Un 28 de abril, allá por el siglo VII, falleció el obispo Prudencio en el Burgo de Osma. Había viajado este hombre venerado por sus hazañas y milagros a tierras de Soria con la misión de pacificar la villa, pese a que tenía en Tarazona su silla episcopal. Causó gran conflicto entre ambas diócesis la repentina muerte del prelado, pues las dos pretendían darle sepultura, hasta que su sobrino Pelayo desveló la última voluntad del difunto: el cuerpo sería dispuesto sobre la mula que Prudencio siempre usaba para sus viajes, y allí donde el animal se tumbara debería ser enterrado.

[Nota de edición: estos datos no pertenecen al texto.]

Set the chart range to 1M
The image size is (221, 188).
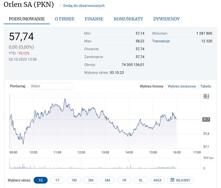tap(74, 180)
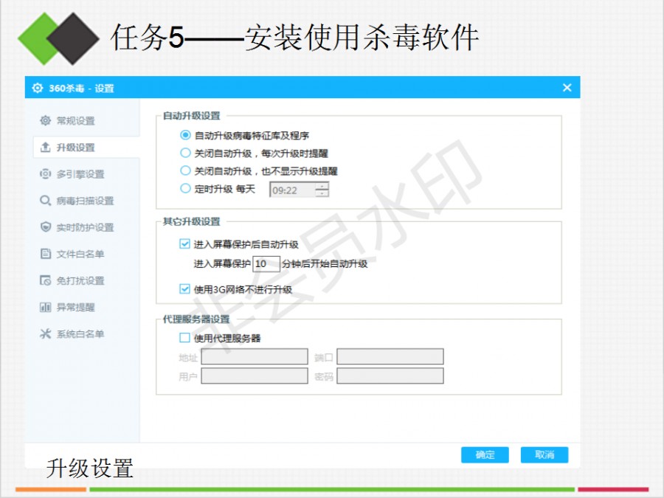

Así se hizo. La mula, con un enorme séquito al rabo, tomó rumbo norte atravesando montañas y valles. «El santo quiere volver a su tierra», comentaban algunos clérigos, pues Prudencio era natural del pueblo alavés de Armentia. Se adentró la comitiva por campos de La Rioja hasta toparse en Clavijo con el monte Laturce, que la montura ascendió sin titubeo hasta alcanzar la cima. En lo más alto, sin embargo, detuvo la mula su vagar, giró sobre sus pasos y se tumbó ladera abajo.
En la escarpada montaña recibió el obispo cristiana sepultura, en torno a la que un grupo de fieles fundó el monasterio de San Prudencio de Monte Laturce que, con el paso del tiempo, aglutinó gran poder religioso y político en la sierra de Cameros. Y durante siglos permanecieron las reliquias en el valle del Leza, hasta que el rey najerino García Sánchez III ordenó su traslado al monasterio de Santa María la Real de su Nájera en 1040, dejando tan sólo en Laturce la cabeza y algún que otro hueso menor.
Cuando acaba de celebrarse en media Rioja y media España la festividad de San Prudencio, el otrora floreciente monasterio esconde sus vergüenzas entre los riscos, con su ya exiguo patrimonio cada vez más ruinoso y olvidado.